I don't know how PHP stores the encoding of strings, if it doesn't then
that's just random data because an array of bytes without an associated
encoding doesn't have any semantic. I usually point at 
  http://www.joelonsoftware.com/articles/Unicode.html
which makes a good case of explaining this better than me. So basically
either your programming framework use an unified encoding for all strings
then you always have to convert to UTF-8 (and if that framework uses
UTF-8 you have nothing to do), conversion and checking goes along together
fine. that's basically something you should do on data input in PHP (i.e.
check the encoding of strings, possibly convert).
 And if PHP have 'strings' but doesn't know what their encoding is
then I'm afraid it's a problem as there is no way to make a good use of
libxml2 API in that context. The problem is not to try to catch possible
error on output, it's to make sure of the semantic of the operations, at
the XML level the encoding must be known, to guarantee that we are using
characters from the allowed character set of XML:
  http://www.w3.org/TR/REC-xml/#NT-Char

Daniel

Comment 5 Stas Malyshev 2011-12-27 09:39:47 UTC

You can not know what the string contains if you accept data from outside, unless you specifically check it. In PHP context that means that you are saying in order to use libxml2 API we would have to check every string that is passed to libxml2 for utf-8 validity. Attaching or not attaching anything to these strings is irrelevant - though PHP strings, just as C strings, has nothing attached to them - it's up to the application to interpret data in strings. PHP does not enforce and can not enforce any encoding or any meaning or standard on all strings in the language, since different applications use strings for different purposes.

I do not see why it is not possible for libxml2 to detect simple situation where it tries to read utf-8 sequence and sees \0 instead - \0 is not a valid character in utf-8 and utf-8 is simple enough encoding that this could be done in small number of if's (most of which will never even be executed since 6-byte utf-8 sequences are very rare in practice and most are 2-3 bytes so in practice only 2 or 3 if's will be executed). This would also not incur additional performance costs as libxml2 does the pass on the data anyway and actually knows enough about utf-8 to ignore \0 at the end of the string and read past it when interpreting the data as utf-8, so most of the proposed checks are done anyway, it just doesn't check for specific \0. 

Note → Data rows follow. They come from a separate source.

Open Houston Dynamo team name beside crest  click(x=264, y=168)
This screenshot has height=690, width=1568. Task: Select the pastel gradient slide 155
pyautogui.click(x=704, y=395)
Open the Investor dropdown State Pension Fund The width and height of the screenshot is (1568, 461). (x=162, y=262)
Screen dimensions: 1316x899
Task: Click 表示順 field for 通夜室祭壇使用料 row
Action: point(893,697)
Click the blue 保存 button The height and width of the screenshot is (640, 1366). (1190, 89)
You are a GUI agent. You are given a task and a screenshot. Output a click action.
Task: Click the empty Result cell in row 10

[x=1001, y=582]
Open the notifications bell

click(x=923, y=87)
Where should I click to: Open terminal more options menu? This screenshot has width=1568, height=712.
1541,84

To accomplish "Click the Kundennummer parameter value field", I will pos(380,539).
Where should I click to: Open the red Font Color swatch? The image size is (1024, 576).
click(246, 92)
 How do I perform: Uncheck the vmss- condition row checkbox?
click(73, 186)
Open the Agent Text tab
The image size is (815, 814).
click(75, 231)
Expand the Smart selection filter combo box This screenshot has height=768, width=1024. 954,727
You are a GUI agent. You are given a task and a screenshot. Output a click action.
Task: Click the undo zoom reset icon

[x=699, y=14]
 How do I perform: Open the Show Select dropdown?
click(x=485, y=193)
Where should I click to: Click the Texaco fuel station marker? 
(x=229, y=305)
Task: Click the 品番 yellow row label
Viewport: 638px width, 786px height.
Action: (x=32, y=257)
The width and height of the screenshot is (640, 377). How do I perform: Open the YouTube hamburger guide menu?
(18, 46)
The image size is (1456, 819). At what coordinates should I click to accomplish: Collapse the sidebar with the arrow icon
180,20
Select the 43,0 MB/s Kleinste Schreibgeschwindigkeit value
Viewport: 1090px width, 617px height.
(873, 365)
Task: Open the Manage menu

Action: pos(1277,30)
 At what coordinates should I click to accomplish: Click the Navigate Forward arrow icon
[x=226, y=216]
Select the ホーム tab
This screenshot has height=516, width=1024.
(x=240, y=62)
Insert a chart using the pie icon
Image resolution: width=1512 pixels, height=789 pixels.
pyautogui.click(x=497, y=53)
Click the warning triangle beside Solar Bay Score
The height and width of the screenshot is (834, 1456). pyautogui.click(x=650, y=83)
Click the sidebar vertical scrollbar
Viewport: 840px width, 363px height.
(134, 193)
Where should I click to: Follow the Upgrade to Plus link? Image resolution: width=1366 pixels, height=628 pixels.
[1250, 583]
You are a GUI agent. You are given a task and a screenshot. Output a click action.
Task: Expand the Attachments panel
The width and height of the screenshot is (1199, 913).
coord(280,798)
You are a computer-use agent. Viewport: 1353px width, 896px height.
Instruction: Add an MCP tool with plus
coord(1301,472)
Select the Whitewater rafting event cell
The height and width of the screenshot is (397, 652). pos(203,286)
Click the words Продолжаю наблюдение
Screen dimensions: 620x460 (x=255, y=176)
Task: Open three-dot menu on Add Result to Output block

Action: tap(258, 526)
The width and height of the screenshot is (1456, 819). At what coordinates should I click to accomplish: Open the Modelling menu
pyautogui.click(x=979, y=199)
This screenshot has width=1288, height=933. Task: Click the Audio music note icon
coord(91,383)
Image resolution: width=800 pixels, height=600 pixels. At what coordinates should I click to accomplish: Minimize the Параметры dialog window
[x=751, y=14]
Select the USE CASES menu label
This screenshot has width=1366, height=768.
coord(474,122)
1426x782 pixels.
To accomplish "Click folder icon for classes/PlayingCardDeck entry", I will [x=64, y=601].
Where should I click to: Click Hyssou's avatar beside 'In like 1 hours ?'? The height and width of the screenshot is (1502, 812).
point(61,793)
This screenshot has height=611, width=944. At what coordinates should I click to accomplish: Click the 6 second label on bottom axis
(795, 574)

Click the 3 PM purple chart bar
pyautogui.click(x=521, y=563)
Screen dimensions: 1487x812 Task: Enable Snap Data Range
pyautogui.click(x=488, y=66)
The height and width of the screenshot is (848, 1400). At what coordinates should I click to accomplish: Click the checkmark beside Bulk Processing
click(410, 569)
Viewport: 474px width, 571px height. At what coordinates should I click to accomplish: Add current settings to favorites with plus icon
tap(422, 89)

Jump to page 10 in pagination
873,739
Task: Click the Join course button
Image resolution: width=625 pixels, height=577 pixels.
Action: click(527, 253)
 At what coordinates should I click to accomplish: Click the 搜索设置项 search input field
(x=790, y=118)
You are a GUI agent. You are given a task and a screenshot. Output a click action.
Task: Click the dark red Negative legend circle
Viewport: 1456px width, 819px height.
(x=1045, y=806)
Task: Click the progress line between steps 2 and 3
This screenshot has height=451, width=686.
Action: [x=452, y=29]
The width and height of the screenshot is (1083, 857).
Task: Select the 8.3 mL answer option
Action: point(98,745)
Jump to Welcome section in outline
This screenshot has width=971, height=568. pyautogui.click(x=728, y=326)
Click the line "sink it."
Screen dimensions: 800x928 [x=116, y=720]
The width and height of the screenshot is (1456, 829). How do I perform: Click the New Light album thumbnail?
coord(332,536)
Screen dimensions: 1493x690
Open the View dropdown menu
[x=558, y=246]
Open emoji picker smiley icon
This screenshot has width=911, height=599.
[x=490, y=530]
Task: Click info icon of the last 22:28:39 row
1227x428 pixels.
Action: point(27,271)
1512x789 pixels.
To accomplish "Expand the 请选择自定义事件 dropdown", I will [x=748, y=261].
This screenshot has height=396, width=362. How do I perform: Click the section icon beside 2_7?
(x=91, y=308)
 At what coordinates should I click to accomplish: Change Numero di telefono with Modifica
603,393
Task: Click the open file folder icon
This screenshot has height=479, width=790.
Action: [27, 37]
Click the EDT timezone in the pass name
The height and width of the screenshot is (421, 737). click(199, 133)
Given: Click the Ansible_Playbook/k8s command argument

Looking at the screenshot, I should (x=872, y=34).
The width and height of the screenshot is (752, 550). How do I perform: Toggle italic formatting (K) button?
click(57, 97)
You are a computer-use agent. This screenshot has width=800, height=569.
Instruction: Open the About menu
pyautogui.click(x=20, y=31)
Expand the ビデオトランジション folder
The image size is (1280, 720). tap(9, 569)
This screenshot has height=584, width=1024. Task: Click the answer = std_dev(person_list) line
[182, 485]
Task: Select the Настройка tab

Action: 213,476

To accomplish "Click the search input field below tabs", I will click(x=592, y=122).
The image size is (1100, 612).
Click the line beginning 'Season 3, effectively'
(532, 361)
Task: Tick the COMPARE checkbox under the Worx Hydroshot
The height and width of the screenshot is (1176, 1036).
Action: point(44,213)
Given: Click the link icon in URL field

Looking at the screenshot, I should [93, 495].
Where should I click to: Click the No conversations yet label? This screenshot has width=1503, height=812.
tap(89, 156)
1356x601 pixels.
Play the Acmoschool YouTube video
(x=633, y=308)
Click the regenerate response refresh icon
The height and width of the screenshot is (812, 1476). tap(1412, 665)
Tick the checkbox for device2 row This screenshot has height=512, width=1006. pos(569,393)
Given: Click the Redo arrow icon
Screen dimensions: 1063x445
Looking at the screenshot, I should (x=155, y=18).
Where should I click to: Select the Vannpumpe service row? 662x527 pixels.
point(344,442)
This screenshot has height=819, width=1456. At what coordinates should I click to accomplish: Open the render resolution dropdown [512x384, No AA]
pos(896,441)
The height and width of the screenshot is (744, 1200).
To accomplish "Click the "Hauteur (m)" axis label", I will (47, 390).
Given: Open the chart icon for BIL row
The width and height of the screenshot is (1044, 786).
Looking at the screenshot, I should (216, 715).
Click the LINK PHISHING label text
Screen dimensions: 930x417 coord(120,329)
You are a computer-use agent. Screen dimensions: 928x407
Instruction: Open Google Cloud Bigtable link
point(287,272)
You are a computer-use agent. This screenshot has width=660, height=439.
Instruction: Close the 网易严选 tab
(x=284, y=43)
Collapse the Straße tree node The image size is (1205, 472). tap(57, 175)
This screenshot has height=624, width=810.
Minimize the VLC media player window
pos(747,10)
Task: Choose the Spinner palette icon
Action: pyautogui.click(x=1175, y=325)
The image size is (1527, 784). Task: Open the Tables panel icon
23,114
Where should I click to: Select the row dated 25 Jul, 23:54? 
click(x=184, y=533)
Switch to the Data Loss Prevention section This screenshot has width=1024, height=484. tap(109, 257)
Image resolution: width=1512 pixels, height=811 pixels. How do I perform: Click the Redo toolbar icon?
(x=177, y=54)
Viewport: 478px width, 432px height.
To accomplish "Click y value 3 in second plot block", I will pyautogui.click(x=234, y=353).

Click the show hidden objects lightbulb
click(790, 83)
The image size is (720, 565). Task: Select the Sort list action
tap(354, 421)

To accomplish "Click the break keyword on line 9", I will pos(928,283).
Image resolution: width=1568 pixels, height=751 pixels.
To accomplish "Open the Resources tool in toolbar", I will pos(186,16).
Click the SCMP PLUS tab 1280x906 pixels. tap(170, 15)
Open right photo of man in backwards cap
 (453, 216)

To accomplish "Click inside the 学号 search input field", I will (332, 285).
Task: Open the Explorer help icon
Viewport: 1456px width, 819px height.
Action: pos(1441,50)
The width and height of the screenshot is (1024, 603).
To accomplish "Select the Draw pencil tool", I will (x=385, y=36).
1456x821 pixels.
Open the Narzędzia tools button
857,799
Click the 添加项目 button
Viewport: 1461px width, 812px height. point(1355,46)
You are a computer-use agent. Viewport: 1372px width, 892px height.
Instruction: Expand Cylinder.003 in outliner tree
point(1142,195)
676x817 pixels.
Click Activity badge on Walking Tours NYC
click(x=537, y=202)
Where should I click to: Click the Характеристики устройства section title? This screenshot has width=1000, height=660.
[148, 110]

This solution would make possible to operate libxml2 safely, while what you are suggesting - checking every input passed into libxml2 - would have very negative impact on performance and would still not ensure secure operation of libxml2 as you can never be sure that some string did not slip by into libxml2 without verification by some unexpected code path. It would be much more secure to detect the problem at the point where it happens - when libxml2 reads past \0 while interpreting utf-8. Of course, it would be better if libxml2 accepted string length and ensured that it does not read past it, but if it relies on \0 to signify the end of the string, it should not read past it in any situation. Even if the data passed to it is not valid for XML, it should fail gracefully and not just read random memory data. Of course, it's not always possible but in this case it definitely looks possible to check for it.